Sebagaimana sebelum ditetapkannya status houtvesterijen, masyarakat di sekitar hutan Randoeblatoeng secara bebas, memanfaatkan hutan dan kayu jati sebagai keperluan hidup mereka sehari-hari.
Itu juga yang terus dilakukan Samin.
Pemberontakan itu terjadi lantaran status houtvesterijen yang membuat akses rakyat terhadap hutan menjadi sangat terbatas.
"Kebijakan itu membuat petani di sekitarnya tak lagi memiliki akses untuk memanfaatkan hasil hutan," tulis Trisnova.
Restu Trinova menjelaskan kisah tentang awal pemberontakan hingga landasan filosofis yang mendasari adanya gerakan Saminisme.
Tulisannya diangkat dalam Jurnal Filsafat, berjudul Studi Komparasi Saminisme dengan Jean Paul Sartre tentang Kebebasan (Tinjauan Filsafat Sosial), yang terbit pada 2010.
Kondisi semakin diperparah dengan adanya penetapan pajak.
"Para petani sendiri tidak mampu menggarap sawah mereka karena terhalang oleh pajak," imbuhnya.

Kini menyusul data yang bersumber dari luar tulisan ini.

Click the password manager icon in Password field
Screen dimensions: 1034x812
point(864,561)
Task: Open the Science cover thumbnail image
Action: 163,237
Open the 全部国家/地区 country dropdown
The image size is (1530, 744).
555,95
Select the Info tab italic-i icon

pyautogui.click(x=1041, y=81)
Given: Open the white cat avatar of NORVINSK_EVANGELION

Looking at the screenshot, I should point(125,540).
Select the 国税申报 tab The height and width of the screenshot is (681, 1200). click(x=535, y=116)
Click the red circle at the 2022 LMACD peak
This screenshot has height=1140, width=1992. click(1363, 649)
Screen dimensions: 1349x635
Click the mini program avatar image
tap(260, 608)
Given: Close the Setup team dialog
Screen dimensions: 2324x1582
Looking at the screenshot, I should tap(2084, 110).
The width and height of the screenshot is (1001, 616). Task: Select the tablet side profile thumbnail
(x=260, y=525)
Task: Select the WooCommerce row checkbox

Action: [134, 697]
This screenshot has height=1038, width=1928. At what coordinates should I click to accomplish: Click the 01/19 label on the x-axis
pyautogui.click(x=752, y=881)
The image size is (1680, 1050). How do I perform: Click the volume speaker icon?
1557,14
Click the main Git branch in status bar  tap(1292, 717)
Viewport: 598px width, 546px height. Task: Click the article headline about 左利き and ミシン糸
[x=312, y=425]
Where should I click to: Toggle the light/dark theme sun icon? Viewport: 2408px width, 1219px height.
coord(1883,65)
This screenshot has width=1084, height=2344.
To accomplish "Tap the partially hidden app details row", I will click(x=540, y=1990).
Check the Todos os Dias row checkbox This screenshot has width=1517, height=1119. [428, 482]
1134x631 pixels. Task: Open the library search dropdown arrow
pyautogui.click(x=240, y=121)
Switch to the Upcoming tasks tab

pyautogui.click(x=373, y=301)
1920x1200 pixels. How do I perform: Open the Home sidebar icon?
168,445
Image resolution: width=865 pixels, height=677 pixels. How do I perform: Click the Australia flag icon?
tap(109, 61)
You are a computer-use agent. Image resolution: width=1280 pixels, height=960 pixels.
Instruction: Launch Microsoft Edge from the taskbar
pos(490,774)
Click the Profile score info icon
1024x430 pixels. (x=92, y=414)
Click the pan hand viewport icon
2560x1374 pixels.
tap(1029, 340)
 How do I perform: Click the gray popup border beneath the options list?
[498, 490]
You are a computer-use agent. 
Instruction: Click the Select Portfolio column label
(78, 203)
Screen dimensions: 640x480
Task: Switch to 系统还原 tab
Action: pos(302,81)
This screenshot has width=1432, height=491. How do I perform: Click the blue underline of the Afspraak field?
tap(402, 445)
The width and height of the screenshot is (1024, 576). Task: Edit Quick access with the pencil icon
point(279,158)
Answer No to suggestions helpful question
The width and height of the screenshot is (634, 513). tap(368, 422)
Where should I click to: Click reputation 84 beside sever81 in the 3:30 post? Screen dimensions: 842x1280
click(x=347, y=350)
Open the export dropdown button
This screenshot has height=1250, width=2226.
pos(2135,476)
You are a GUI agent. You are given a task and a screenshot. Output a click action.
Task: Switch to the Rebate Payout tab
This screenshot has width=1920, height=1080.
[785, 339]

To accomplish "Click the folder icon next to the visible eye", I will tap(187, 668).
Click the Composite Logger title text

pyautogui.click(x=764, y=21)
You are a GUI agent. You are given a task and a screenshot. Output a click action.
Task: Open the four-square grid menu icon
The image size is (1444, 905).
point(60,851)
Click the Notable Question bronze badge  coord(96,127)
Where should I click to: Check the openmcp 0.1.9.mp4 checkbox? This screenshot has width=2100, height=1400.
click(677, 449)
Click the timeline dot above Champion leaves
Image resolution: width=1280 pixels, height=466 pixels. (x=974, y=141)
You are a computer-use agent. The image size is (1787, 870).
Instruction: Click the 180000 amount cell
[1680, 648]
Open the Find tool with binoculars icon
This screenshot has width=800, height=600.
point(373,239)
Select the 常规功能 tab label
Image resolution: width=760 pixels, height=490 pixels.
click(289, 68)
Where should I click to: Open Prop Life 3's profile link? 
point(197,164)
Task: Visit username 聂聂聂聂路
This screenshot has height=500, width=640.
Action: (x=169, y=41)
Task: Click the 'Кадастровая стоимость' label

Beratnya pajak hanya menjadikan petani sebagai petani penggarap.
"Hanya berselang dua tahun setelah Belanda mengeluarkan (kebijakan pemungutan) pajak semacam itu, Samin Surosentiko memulai dakwah ajarannya di Afdeeling Blora," lanjutnya.
Samin mulai melakukan propagandanya untuk menentang praktik-praktik kolonialisme dan imperialisme yang merugikan rakyat Blora, Randoeblatoeng khususnya.
Layaknya Mahathma Gandhi, Samin juga menyampaikan buah pikirannya kepada segelintir orang terdekatnya.
"Ajaran Samin secara konseptual menempatkan objek keinginan di dalam diri sendiri," ungkap Trisnova.
Pemikirannya melingkupi semua aturan hidup, yang pada dasarnya adalah ajaran untuk 'tidak menginginkan milik orang lain'.
Selain itu, Samin juga mengajarkan hakikat kebebasan manusia.
"Penolakan-penolakan masyarakat Sikep (pengikut Saminisme) terhadap simbol-simbol negara (kolonial Hindia-Belanda), merupakan salah satu bentuk aktualisasi kebebasan manusia," tambahnya.
Samin berupaya menanamkan pemikiran yang menjunjung kebebasan pada pengikutnya.